O contacto repetido com os objetos em palco vai ganhando novas camadas de significação. Tem em seu poder o diário da sua avó paterna. “Os objetos vão nitidamente mudando. Acho que o mais importante é, apesar de os conhecer e manipular, deixar-me surpreender por eles”, diz Carinhas. É-lhe por isso importante tocar nos livros, sentir-lhes o peso. “Há um sítio da relação física que é o que me ajuda mais, às vezes mais do que a emocional.” Em palco, não faz por sofrer, não faz por chorar. Se aconteceu, aconteceu. “As emoções estão lá, não preciso de fazer nada. Aquela lista do não fingir, não mostrar, não cristalizar, não repetir, tem tudo a ver com ‘nãos’ que tento ter.”

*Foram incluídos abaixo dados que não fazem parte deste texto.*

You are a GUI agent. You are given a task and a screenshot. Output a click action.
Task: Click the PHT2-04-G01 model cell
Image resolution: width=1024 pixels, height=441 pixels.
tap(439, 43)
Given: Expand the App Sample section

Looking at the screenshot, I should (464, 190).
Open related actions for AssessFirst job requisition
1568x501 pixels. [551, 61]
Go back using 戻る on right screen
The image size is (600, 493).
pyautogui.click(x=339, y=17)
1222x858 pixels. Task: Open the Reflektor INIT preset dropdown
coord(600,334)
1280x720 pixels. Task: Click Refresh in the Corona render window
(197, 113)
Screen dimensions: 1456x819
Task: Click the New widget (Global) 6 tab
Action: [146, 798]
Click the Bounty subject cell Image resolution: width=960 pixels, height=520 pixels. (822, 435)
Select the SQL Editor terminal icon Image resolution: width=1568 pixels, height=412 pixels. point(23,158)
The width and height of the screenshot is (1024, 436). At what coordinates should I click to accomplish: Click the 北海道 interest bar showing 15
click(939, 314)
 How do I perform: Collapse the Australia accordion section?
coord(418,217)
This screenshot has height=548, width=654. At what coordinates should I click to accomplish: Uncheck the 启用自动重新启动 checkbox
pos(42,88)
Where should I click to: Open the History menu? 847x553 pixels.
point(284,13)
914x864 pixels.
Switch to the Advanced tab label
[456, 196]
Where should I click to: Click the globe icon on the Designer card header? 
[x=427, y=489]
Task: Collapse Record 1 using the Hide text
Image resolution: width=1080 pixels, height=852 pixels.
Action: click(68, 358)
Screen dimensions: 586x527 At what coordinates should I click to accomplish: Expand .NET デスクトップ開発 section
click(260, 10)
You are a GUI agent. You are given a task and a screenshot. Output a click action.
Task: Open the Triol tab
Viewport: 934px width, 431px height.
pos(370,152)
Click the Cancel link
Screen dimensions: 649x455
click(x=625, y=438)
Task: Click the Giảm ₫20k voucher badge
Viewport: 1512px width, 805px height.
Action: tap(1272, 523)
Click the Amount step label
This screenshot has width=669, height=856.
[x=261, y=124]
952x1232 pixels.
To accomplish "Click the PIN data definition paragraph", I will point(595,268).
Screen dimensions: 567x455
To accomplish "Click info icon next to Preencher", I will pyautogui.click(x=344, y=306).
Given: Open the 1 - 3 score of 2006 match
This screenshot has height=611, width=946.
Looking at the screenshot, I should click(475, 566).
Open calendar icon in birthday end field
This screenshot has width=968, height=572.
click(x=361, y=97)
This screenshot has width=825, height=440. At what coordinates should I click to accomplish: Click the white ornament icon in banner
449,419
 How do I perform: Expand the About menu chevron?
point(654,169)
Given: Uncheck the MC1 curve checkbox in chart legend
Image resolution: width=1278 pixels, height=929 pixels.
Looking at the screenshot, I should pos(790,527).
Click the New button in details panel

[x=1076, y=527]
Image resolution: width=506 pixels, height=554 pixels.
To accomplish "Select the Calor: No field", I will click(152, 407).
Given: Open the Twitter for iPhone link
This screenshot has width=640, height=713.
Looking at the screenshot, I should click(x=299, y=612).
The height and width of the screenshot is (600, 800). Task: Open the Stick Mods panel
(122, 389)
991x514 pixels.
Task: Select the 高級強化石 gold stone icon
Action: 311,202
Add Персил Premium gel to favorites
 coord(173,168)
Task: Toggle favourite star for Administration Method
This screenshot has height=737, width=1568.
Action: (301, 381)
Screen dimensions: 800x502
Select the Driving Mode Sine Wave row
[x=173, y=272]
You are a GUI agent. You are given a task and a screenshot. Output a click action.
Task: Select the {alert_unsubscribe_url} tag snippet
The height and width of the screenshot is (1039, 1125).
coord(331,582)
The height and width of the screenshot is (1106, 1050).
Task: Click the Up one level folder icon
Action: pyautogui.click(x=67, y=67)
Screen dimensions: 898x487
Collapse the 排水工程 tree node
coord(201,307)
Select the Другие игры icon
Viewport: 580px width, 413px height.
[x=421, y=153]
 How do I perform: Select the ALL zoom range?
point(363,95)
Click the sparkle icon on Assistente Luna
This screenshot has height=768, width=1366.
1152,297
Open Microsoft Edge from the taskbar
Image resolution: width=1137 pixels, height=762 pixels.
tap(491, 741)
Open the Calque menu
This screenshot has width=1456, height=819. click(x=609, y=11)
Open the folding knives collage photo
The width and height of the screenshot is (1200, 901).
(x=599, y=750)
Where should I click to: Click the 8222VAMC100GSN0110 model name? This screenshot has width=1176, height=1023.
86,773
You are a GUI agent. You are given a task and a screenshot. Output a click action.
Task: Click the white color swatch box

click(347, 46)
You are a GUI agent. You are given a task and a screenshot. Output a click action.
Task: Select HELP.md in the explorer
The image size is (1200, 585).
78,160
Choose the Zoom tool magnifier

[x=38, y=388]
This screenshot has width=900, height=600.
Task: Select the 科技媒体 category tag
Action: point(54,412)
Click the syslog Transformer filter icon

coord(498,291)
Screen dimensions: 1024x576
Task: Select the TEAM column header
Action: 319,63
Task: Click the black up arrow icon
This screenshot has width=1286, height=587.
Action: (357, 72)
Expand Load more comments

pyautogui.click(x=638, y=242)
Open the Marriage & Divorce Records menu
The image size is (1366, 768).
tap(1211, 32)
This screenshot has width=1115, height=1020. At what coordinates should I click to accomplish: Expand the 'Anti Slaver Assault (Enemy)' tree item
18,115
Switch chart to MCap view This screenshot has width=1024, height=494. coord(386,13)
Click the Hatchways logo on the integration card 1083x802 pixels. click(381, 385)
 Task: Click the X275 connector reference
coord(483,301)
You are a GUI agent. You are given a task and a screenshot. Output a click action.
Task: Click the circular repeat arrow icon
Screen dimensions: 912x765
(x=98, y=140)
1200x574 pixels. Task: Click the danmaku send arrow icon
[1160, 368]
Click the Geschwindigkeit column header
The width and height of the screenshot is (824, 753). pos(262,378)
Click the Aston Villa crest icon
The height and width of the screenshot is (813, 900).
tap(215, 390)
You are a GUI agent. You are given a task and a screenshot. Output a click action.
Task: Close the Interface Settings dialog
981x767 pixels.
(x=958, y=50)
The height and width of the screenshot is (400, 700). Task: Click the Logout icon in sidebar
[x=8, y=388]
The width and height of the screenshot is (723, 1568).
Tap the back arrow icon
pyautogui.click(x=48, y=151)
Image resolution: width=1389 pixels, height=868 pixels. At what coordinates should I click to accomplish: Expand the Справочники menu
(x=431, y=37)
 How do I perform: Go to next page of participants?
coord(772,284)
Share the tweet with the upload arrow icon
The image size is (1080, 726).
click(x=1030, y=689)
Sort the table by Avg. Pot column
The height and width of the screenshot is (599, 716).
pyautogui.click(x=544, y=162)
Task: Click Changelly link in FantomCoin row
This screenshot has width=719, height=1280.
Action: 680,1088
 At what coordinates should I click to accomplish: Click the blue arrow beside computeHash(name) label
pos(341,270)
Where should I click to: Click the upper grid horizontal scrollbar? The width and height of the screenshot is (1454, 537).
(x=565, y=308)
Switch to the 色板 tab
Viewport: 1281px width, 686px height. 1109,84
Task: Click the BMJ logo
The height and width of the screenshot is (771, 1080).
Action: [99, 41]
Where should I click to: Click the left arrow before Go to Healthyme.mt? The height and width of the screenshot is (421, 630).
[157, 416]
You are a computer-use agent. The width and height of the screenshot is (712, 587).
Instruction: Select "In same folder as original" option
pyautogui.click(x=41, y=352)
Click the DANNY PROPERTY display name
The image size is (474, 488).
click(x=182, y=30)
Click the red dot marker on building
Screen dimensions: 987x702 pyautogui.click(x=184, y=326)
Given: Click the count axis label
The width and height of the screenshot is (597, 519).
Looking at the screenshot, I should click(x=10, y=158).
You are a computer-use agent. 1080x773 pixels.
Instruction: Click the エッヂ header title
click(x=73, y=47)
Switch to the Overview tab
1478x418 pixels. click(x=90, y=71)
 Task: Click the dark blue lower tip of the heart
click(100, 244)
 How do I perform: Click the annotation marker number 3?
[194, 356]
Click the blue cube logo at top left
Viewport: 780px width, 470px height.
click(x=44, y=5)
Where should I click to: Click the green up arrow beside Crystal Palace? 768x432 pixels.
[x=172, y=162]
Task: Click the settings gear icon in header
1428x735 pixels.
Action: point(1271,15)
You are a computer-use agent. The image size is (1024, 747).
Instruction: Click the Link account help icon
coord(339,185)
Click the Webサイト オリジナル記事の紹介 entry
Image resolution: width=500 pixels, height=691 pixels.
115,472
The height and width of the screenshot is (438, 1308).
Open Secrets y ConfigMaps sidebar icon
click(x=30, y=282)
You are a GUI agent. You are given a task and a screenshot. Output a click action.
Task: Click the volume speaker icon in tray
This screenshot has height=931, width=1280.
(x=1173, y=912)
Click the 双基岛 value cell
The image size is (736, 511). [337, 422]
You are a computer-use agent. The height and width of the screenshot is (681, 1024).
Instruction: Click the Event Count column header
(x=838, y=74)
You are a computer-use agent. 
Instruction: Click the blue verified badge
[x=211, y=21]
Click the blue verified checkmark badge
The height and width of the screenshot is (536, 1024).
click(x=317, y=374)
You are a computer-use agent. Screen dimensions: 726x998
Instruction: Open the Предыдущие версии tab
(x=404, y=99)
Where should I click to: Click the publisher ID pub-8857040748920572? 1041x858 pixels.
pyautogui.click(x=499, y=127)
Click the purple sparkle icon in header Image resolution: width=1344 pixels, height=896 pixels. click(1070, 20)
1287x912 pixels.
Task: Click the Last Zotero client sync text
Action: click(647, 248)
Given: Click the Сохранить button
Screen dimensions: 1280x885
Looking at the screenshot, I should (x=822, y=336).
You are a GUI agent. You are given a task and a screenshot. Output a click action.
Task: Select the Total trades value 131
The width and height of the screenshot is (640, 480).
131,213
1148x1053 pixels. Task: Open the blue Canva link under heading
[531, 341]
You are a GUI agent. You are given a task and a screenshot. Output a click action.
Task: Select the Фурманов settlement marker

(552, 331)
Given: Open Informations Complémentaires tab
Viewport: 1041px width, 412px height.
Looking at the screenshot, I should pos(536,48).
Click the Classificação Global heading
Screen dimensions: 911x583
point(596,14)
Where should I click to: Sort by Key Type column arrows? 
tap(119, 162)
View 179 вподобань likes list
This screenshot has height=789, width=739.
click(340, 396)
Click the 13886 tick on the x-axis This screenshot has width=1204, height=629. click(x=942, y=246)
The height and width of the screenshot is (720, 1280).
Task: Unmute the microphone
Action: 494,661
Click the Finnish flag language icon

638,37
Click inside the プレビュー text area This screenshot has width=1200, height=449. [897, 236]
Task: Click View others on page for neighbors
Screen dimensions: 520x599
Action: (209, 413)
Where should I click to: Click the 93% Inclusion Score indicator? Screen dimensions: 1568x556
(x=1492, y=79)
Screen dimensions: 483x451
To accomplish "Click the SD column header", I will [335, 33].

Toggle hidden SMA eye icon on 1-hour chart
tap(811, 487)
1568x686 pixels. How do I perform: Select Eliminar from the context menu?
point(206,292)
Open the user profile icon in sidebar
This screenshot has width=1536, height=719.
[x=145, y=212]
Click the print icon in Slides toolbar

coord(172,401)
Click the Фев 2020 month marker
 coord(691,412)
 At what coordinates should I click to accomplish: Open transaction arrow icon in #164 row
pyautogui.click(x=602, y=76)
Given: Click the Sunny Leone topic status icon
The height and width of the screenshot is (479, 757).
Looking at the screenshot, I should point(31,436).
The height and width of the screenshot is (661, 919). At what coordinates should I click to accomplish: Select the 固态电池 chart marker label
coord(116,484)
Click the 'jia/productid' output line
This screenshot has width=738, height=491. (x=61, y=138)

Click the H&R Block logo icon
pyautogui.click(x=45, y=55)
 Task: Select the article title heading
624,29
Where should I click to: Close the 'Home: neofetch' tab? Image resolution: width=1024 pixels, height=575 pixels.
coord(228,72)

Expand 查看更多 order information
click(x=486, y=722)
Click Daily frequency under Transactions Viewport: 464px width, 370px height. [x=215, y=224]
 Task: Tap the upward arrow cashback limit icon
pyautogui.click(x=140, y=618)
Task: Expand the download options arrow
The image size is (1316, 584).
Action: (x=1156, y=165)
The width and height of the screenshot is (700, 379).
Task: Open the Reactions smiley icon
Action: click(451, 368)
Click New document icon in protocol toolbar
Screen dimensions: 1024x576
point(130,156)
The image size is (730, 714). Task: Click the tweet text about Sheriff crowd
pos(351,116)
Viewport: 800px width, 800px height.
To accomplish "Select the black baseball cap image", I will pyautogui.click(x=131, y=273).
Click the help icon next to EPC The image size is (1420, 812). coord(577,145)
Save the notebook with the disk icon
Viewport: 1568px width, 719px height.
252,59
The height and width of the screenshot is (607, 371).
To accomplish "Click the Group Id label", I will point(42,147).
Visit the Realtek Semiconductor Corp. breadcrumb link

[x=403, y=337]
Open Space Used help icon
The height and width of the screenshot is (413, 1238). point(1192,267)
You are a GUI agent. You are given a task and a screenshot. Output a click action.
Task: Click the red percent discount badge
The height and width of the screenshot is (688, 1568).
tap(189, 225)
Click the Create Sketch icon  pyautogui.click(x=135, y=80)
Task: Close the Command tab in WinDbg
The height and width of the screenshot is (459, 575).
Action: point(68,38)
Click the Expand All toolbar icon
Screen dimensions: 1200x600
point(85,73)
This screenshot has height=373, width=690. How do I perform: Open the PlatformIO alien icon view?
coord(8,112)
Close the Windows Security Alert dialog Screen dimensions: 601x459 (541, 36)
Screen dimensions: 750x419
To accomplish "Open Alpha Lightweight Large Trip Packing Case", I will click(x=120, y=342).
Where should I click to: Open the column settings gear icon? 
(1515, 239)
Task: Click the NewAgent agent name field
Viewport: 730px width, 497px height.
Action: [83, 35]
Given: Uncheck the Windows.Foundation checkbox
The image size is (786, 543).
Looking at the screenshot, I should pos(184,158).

É por isso que, quando mostra os slides, as imagens não coincidem com as memórias que vai contando. A fotografia é para Sara Carinhas algo de muito íntimo. Uma das profissões que chegou a considerar foi a de fotojornalista. “É um jogo que tem a ver com questionar se a nossa memória é verdadeira. Se nos mostrarem a fotografia do nosso aniversário, lembramo-nos do nosso aniversário. E dá-nos noção da humanidade.”
A sequência de slides mostra uma fatia de Portugal, de há umas décadas. E a não coincidência entre palavras e imagens garantem essa leveza não psicologizante à ideia de memória: atribuem-lhe futuro. É como se houvesse um fio invisível que é passado das gerações passadas às futuras sem que ninguém seja protagonista. Não é por acaso que a dado momento haverá samba.
Teatro São Luiz, Lisboa. 22 março a 2 abril. Quarta a sábado 19.30, domingo 16.00.